Monday, December 26, 2016

Westchester Knicks 114 at Long Island Nets 118 (NBA D-League) - December 26, 2016


The NBA D-League is continuing to expand, and this year one of the new clubs is the Long Island Nets, affiliated with Brooklyn. The team will play in the newly renovated Nassau Coliseum beginning next season, but this year they are using the Barclays Center. Because there are so few free dates at this venue, the D-Leaguers usually play weekday afternoons before the parent club has a game, and tickets are not sold to the public for those affairs. However, there are two exceptions: Boxing Day (a holiday in the States this year as Christmas fell on a Sunday) and a Monday night in January. It is rare that a venue is used only twice (at least publicly) for a home team, and this made it a must-see for a stadium collector such as myself. (Yes, I've been to Barclays Center for Nets, Islanders, and NCAA hoops, but each one is a separate entry on the venue count as the experience is different.)



The visitors were the Westchester Knicks in a "Battle of the 'Burbs". Tickets were $17 for general admission at the box office, while courtside seats were $50. Only one side of the stadium is open to fans; the other side is reserved for friends and family and New York Knick Joakim Noah was one of the attendees sitting there.

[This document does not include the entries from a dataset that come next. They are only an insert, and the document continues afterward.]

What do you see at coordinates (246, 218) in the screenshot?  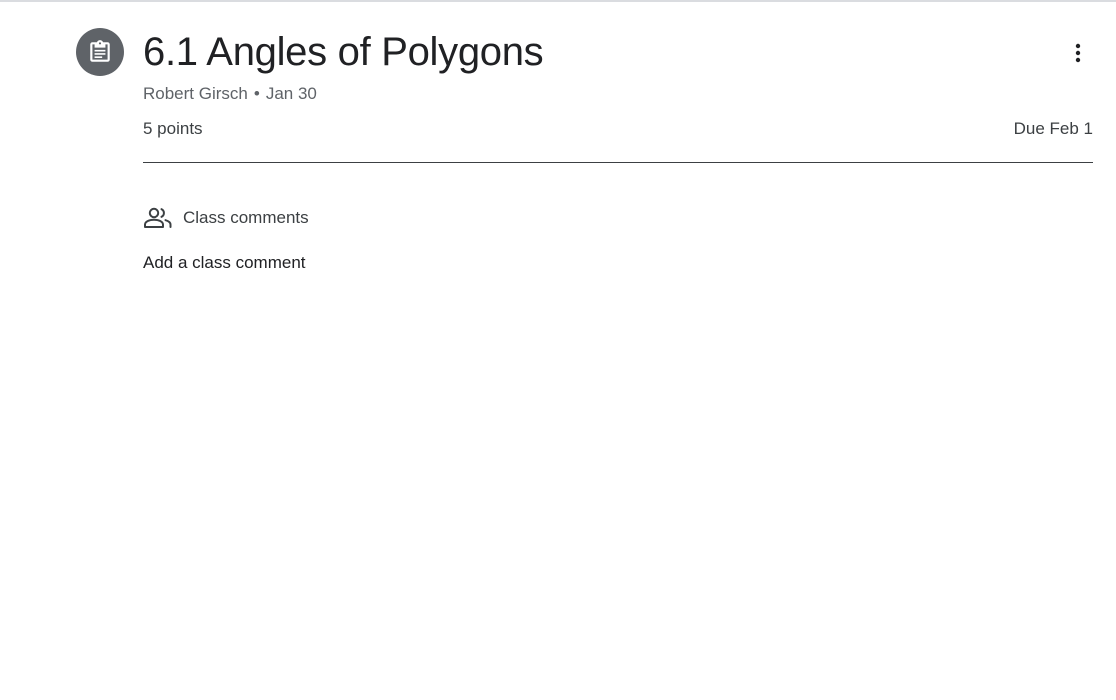 I see `class-comments-label: Class comments` at bounding box center [246, 218].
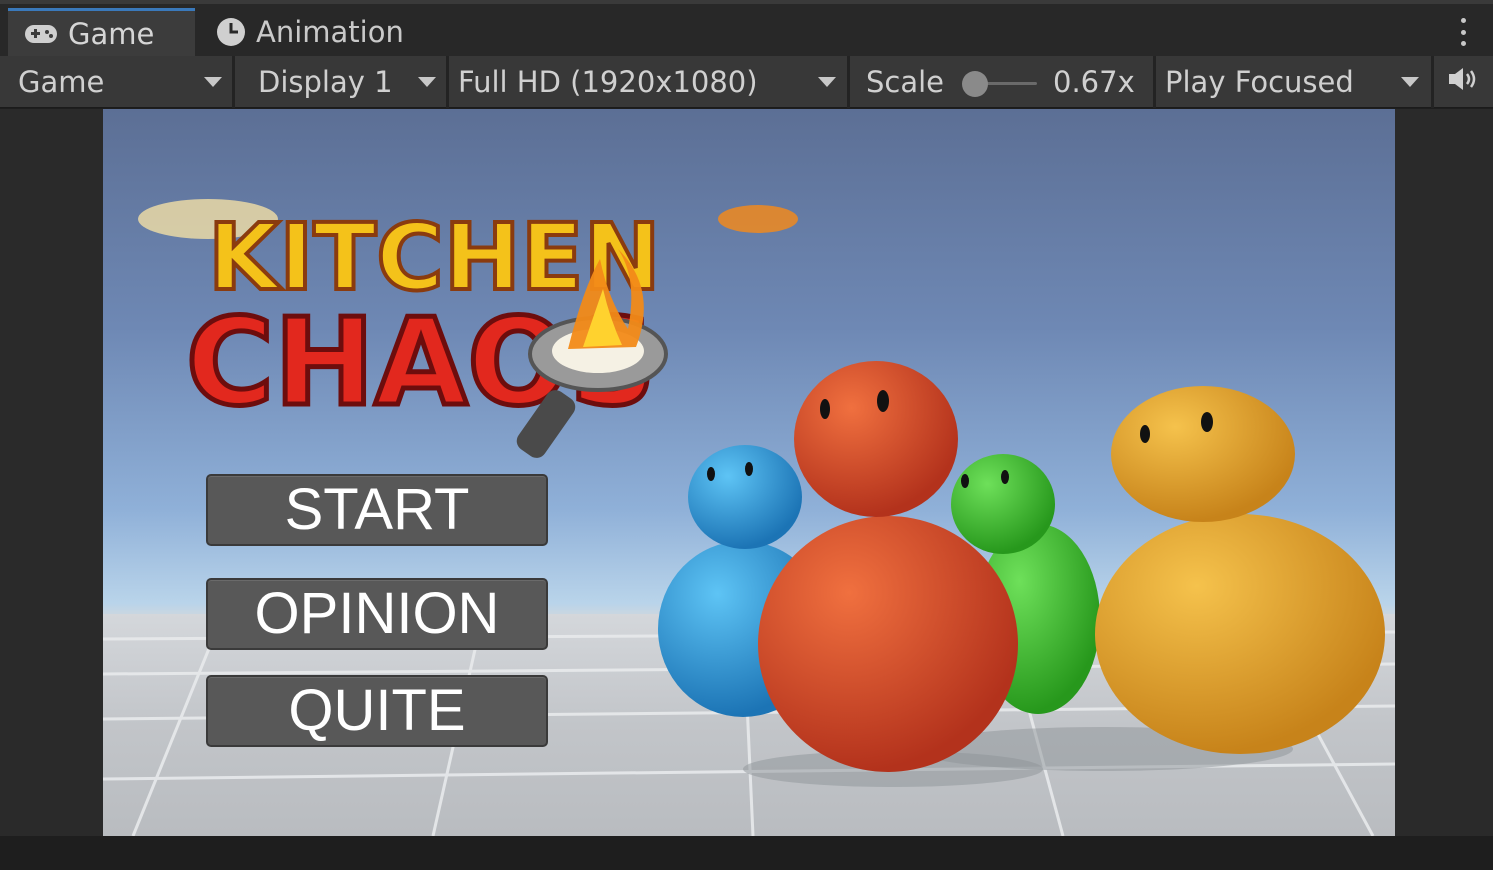  I want to click on tab-game: Game, so click(102, 32).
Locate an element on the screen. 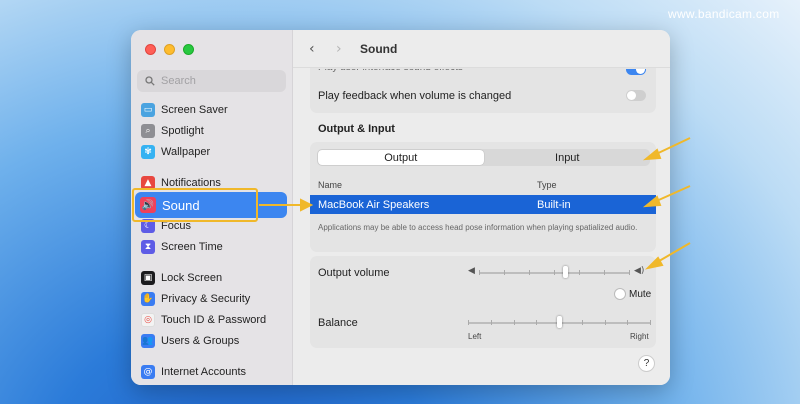 The image size is (800, 404). users-groups-icon: 👥 is located at coordinates (148, 341).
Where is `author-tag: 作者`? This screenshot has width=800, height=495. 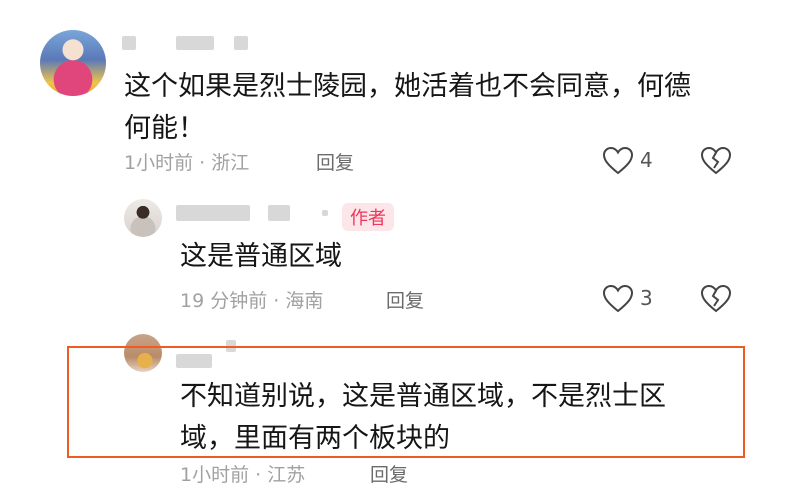 author-tag: 作者 is located at coordinates (368, 217).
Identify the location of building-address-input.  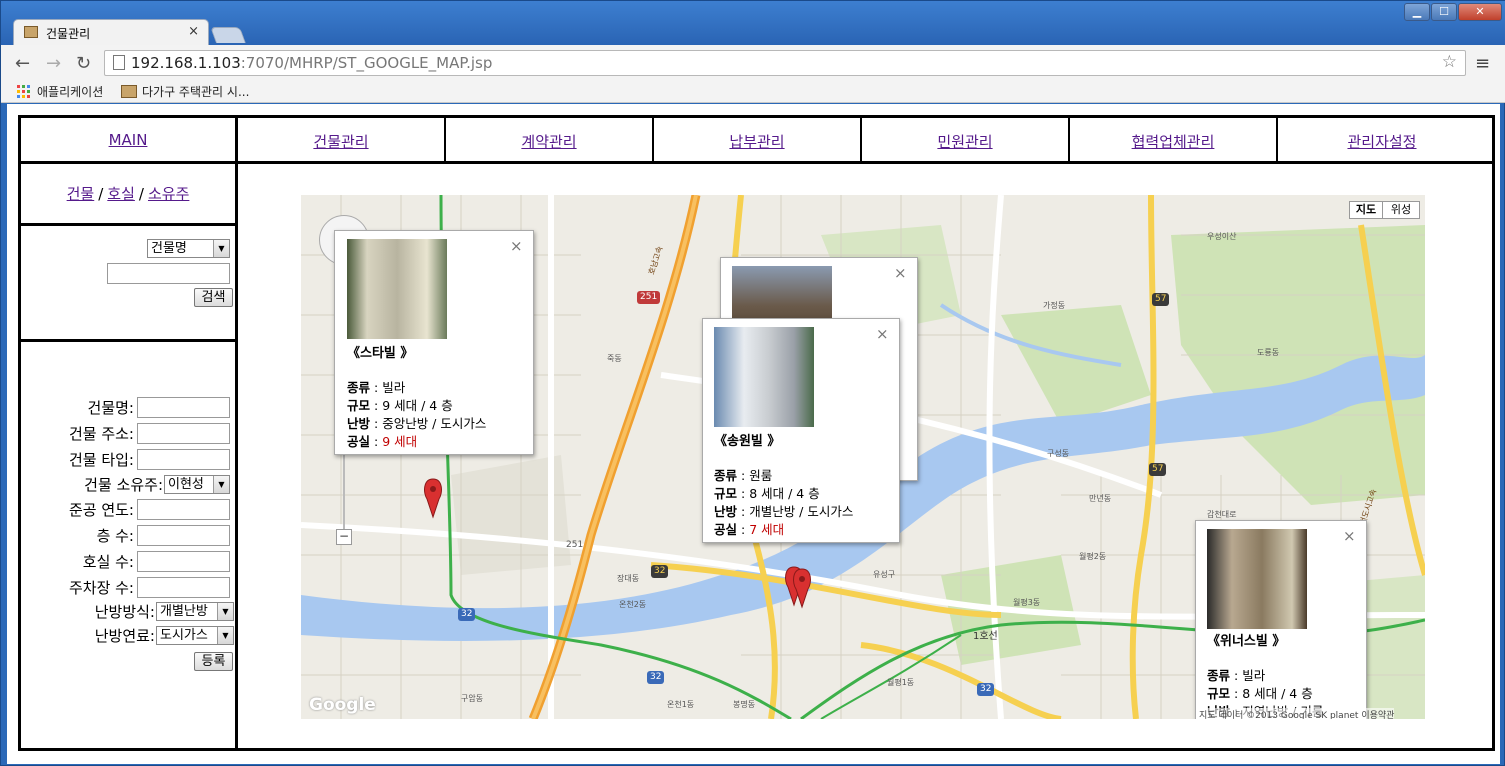
(184, 434).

Only one concession stand was open, and prices were the same as for the big sports ($6.50 for a bottled soda for example) so I just went into the seating bowl, taking a spot about six rows from the floor. Basketball is great to watch from close up, especially when the place is so quiet and you can hear the players and refs clearly. Unfortunately, my crappy phone camera was unable to do any better than the shot below.

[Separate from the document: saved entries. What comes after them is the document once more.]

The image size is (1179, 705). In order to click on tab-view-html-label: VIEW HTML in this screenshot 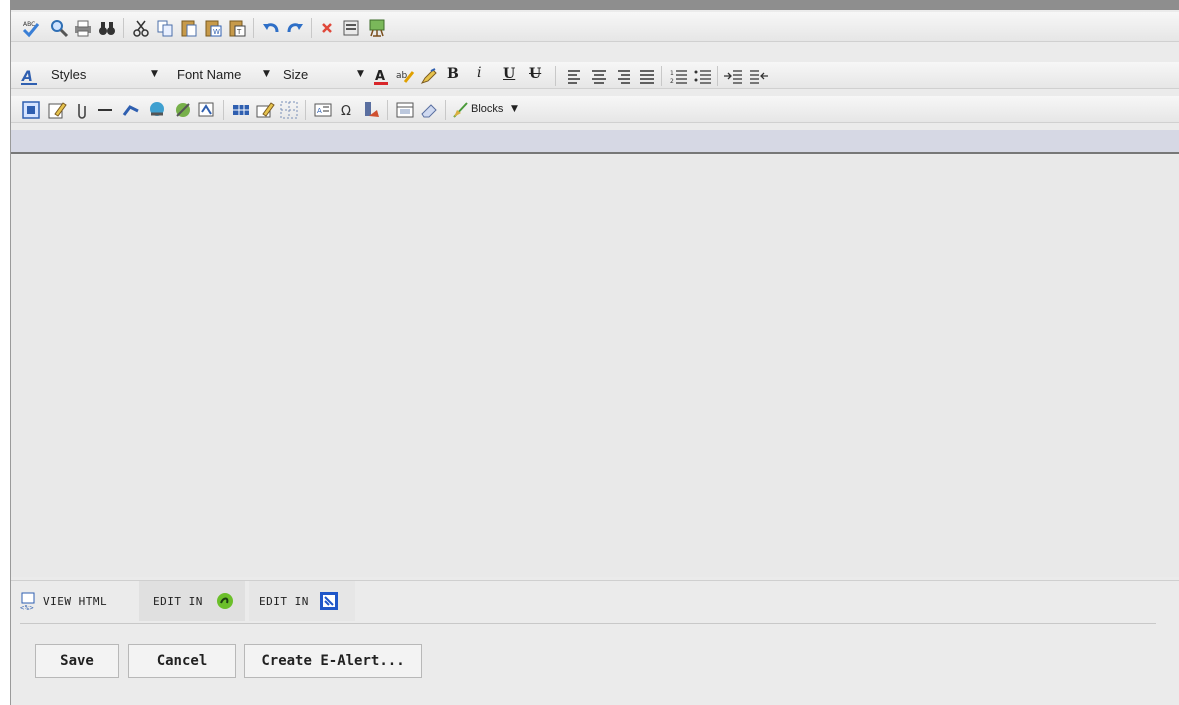, I will do `click(76, 602)`.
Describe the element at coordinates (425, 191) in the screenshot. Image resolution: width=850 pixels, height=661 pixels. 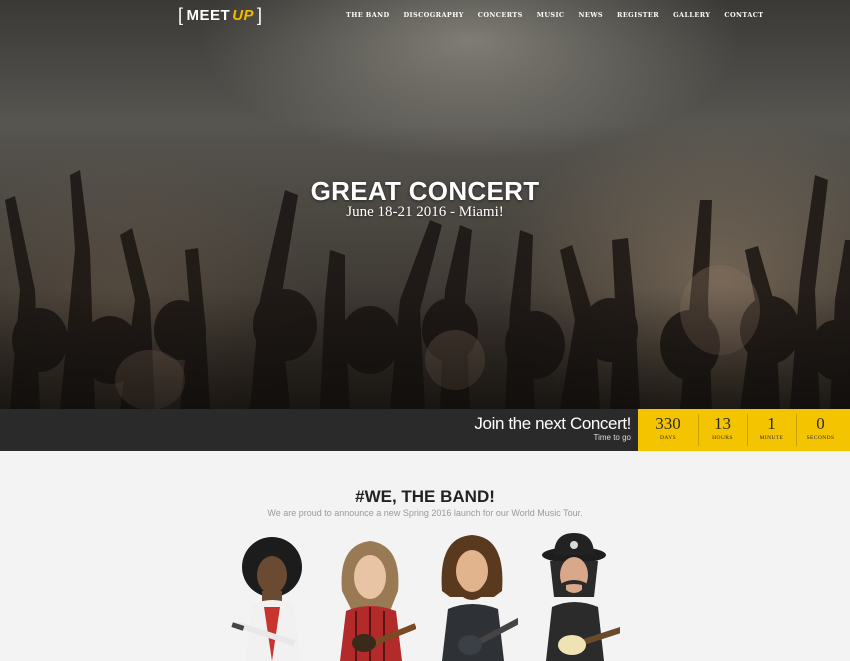
I see `hero-title: GREAT CONCERT` at that location.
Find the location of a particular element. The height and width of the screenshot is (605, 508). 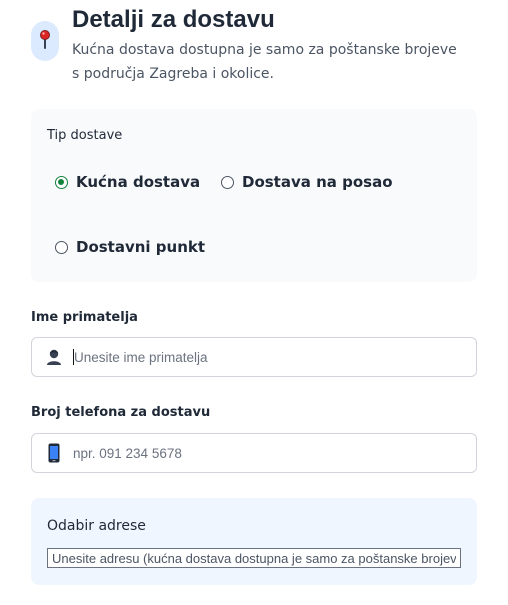

address-selection-title: Odabir adrese is located at coordinates (96, 526).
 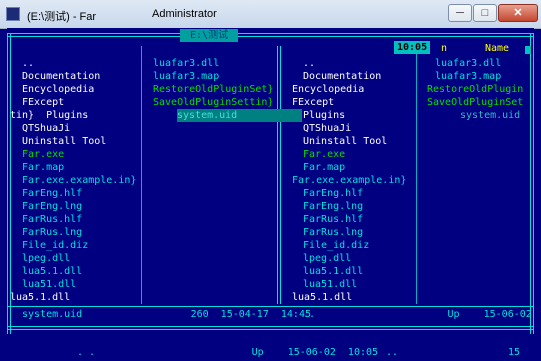 What do you see at coordinates (330, 284) in the screenshot?
I see `right-row-17: lua51.dll` at bounding box center [330, 284].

There were four officials on the floor instead of the usual three due to a new experiment being run by the NBA. This was the first such game so it was a bit of history, much like the first college game with a 30-second shot clock that I saw a couple of years back. That change was adopted by the NCAA, but if today's game was any indication, three refs are enough as 59 fouls were called, including 20 in the third quarter alone. This made the game quite disjointed, but there were periods of play that were quite entertaining. The Knicks raced out to a 26-11 lead, but the Nets fought back to take a 9-point advantage into the break. Westchester used a 10-1 run late in the third to get close and then kept the pressure on in the fourth, finally taking a 98-97 lead on a three from Jordon Crawford (a 5'6 guard out of Bowling Green). The Nets immediately took the lead back and after Yogi Ferrell (out of Indiana) nailed a three, it was 104-99 for Long Island with 5:27 to go. The Knicks stayed close and had a chance to tie in the waning seconds, but Chasson Randle (Stanford) could not convert a reverse layup and the home team held on for the 118-114 win. Chris McCullough, Brooklyn's first-round pick (29th overall) in 2015 out of Syracuse, led all scorers with 25 points and 11 rebounds.



Notes

The team's abbreviation is LIN, fitting as Jeremy Lin plays for Brooklyn.

Their coach is Ronald Nored, a 26-year-old who played for Butler during their run to two consecutive NCAA finals.

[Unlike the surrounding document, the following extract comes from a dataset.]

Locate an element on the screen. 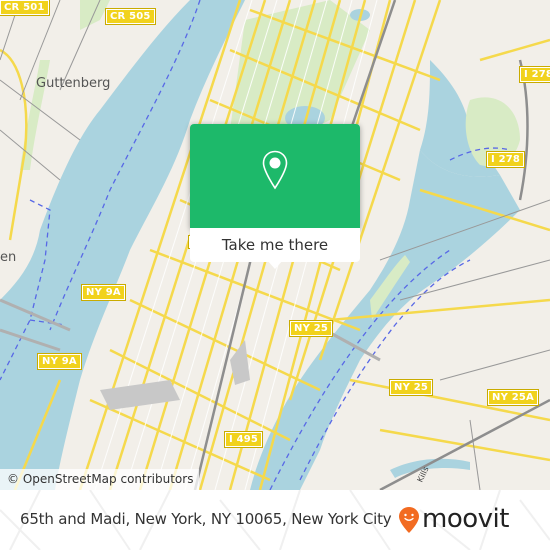 The height and width of the screenshot is (550, 550). map-attribution: © OpenStreetMap contributors is located at coordinates (100, 480).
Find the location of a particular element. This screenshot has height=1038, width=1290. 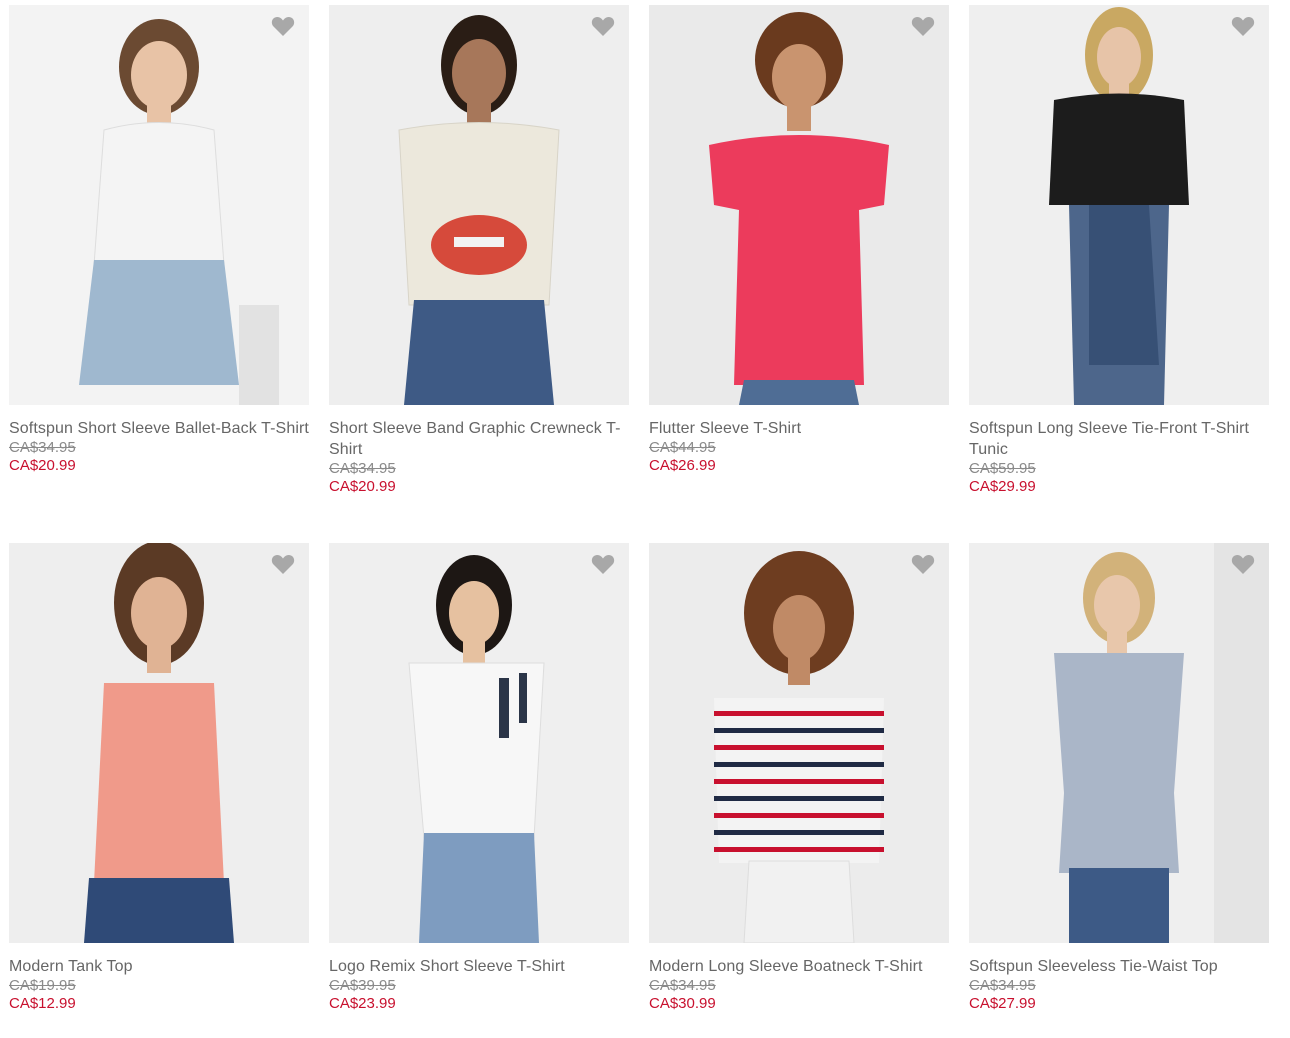

sale-price: CA$12.99 is located at coordinates (42, 1004).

D-League ball is one of the best values out there. Sure, it's very unlikely that you are going to see a future superstar, but if you enjoy the game of basketball, this is a great league to follow. There are only 450 NBA players, so you are still getting top quality talent, many of whom played in power conferences. I don't know why the Nets don't just sell tickets to every game here (season ticket holders can get tickets to every game, but not the general public), but I hope that they will get a decent following starting next year on the Island.